Top 8 tips for preparing your rental property

A home is one of the biggest investments you’ll make in your life. So if you’re planning on leasing your property, it’s important to make sure that your home is safe and sound. From maintenance to gardening, here are the top 8 things you should keep in mind when preparing to lease out your investment property.   


1. Look into local amenities. 

Melbourne is a dynamic, world-leading city – and each suburb has its own unique offerings. Consider things that would be attractive to prospective renters and buy homes close to them. Amenities like parks, cafes, public transit and other local services. For most rentals, we recommend properties within a 10-minute walk to these amenities.  


 2. Consider days on the market. 

Have a look at how many days nearby and similar properties have been on the market. This will give you an insight into how long it might take to lease the property. This is something that will be part of HomeGround’s Comparative Market Analysis. 


3. Check for water damage and efficiency.  

Water damage can be sneaky and costly. Signs of water damage can include water stains that are yellow or brown, which is common to ceilings. A pro tip is to check the skirting boards inside built-in wardrobes, particularly if they back onto a bathroom. These are common areas for hidden signs of mould or damp. If the property is an apartment, speak with the Owners Corporation to see if the property has a history of leaks from balconies or bathrooms. This can be evidence of a poor build quality.


4. Research average rents. 

Using our Comparative Market Analysis, we will help you nail the ideal weekly rent for your property. This will help you meet your financial goals and attract the best renter for your property.


5. Check for structural issues.  

Does the floor feel springy when you walk on it? This could be evidence of damage to the home’s foundation and is worth looking into. Windows and doors that stick may mean frames are no longer in square. But it could also mean the home has issues with foundation sinking in one part of the property. For timber or part timber properties, be on the lookout for any signs of termite damage or wood rot.


6. Evaluate the exterior. 

How the property presents to the outside world is important. It’s also important to assess how much upkeep will be required. Is there a complex garden that will need regular landscaping maintenance? Is there an inviting outdoor space for renters to enjoy that is also simple to maintain? Do the gutters need replacing? Are there pools or spas that need ongoing maintenance and compliance?
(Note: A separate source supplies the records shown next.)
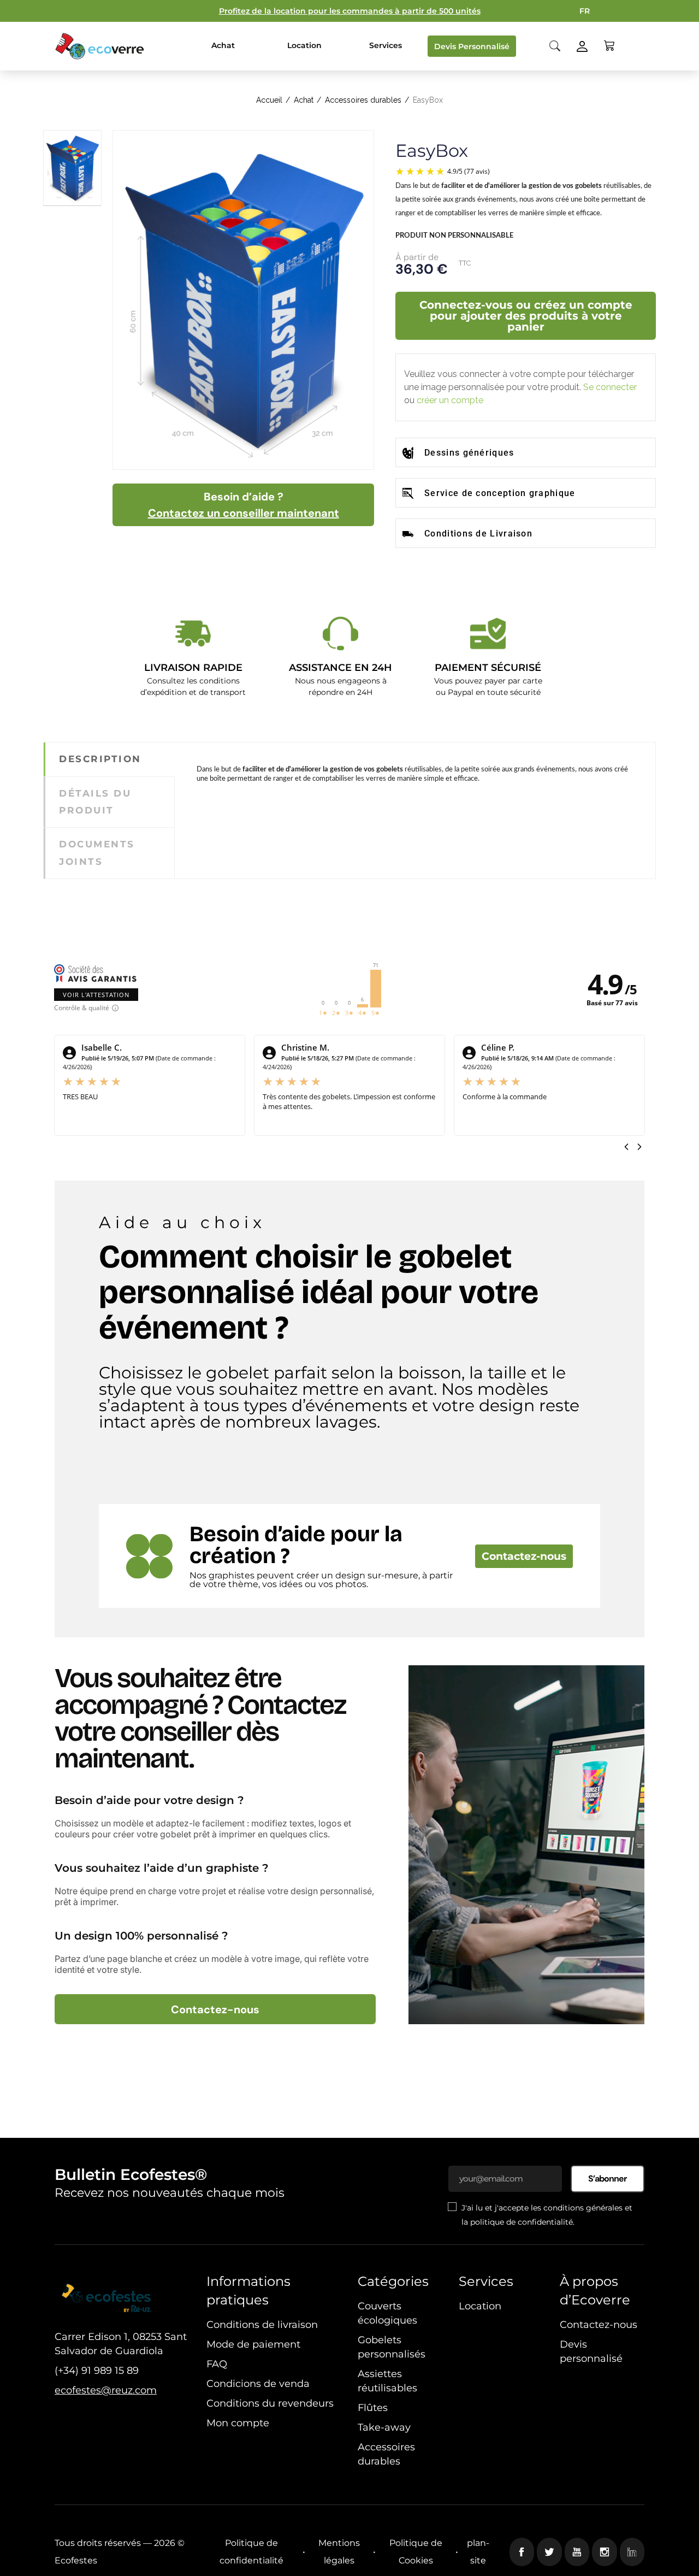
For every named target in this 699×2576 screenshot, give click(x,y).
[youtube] (577, 2552)
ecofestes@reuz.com (106, 2390)
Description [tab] (100, 758)
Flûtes (373, 2408)
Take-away (384, 2427)
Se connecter (610, 387)
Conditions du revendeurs (270, 2403)
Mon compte (237, 2423)
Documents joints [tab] (97, 852)
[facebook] (522, 2552)
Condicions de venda (258, 2384)
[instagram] (604, 2552)
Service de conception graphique (499, 493)
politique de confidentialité (521, 2222)
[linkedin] (632, 2552)
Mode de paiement (253, 2344)
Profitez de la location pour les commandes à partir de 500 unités (350, 11)
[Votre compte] (582, 45)
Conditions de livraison (262, 2325)
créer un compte (450, 400)
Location (480, 2306)
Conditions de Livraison (478, 533)
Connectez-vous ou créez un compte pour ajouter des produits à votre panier (525, 315)
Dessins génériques (469, 452)
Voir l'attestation (96, 995)
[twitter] (549, 2552)
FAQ (216, 2364)
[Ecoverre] (101, 46)
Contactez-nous (524, 1556)
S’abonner (607, 2178)
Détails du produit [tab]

7. Check for fire hazards.  

This is a big one. The Residential Tenancies Act was extensively updated to try to mitigate the risk of fire. This means you need to have your smoke alarms, gas appliances and all electrical fittings checked often. But there are more questions to ask. Is there any debris hindering fireplaces? Were the chimneys swept recently? Or is this something you need to factor in as future maintenance?


8. Check for asbestos. 

Asbestos was a common building material for many homes built before 1990. We always recommend to have your property checked to see if asbestos was used. Depending on the type of asbestos used, you will need to take different precautions. In some circumstances, you will need a professional service to remove and destroy the asbestos.